"No matter how paranoid or conspiracy-minded you are, what the government is actually doing is worse than you imagine." - - - William Blum

January 16, 2004

Gerry the Salamander


Interesting piece, in UC Berkeley News, regarding the Pennsylvania gerrymandering/congressional redistricting case that the Supreme Court is addressing this year. Good introduction about the history of gerrymandering, followed by an interview with Bruce Cain (the Robson Professor of Political Science and director of UC Berkeley's Institute of Governmental Studies). Snippet:

In the Pennsylvania case now before the Supreme Court, Democrats are arguing that it is "unconstitutional to give a state's million Republicans control over ten seats while leaving a million Democrats with control over five." Is it unconstitutional or merely politics as usual?

Some Democrats are arguing that. Back when Phil Burton drew the lines in California [as a state congressman in 1981], it was Republicans who were claiming unfairness and wanted the court to intervene. The shoe was on the other foot in Indiana in the 1980s or Pennsylvania in the year 2003. The aggressor claims immunity from the court and the victims want the courts to protect them.

Why do you think the court agreed to hear this case now?

There are two theories floating around. The first is that the court's seriously interested in getting involved in adjudicating these gerrymandering cases. Theory No. 2 is that the court wants to drive a stake into the heart of the 1986 Bandemer decision, which extended the prohibition on racial gerrymandering to political gerrymandering. But in the intervening years since then, there have been no rulings that have used Bandemer to deem a redistricting plan unconstitutional.

Isn't that because Bandemer's standard of determining unconstitutionality — that a political party has to be "entirely shut out of the process" — is so vague as to be useless?

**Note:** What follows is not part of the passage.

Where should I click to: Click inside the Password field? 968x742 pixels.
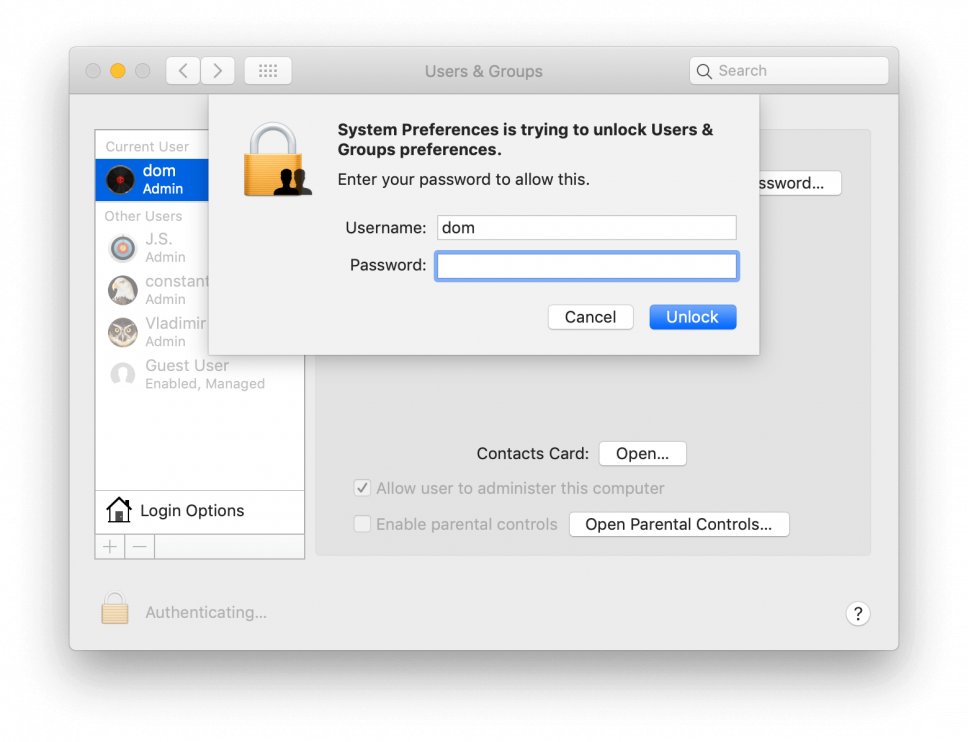point(586,265)
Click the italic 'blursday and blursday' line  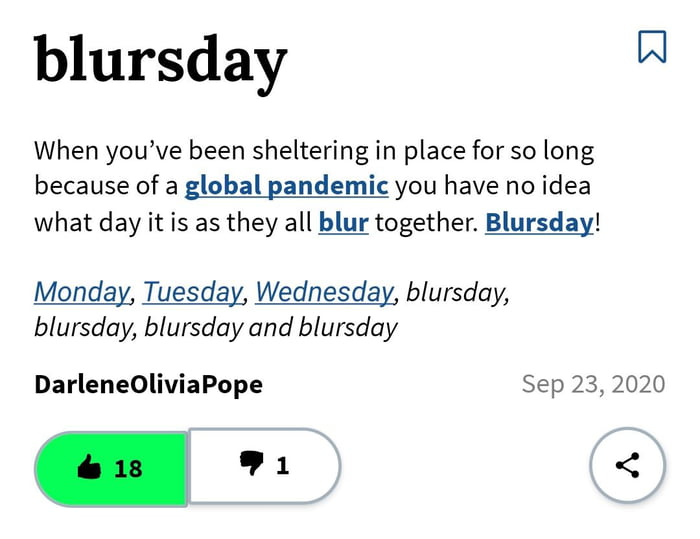click(x=215, y=327)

It's not so much vague as it is tough. Basically the court set the threshold very high — you have to show that this party has been systematically excluded from power, has no way to address this inequity, and that the gerrymandering is part of this exclusion. That's not true in most cases, even in hard-core Democratic and Republican states. California is a hard-core Democratic state, but our new governor is a Republican. So such exclusion, which was borrowed from the racial gerrymandering cases, is a very, very high standard to apply to political gerrymandering. No plan has risen to the level of constitutional significance since the Bandemer definition. So it's quite possible that the court wants to say explicitly, "Don't give us any more of this nonsense, we set the bar very high on purpose and we're not going to be drawn into this because it's a fundamentally political fight."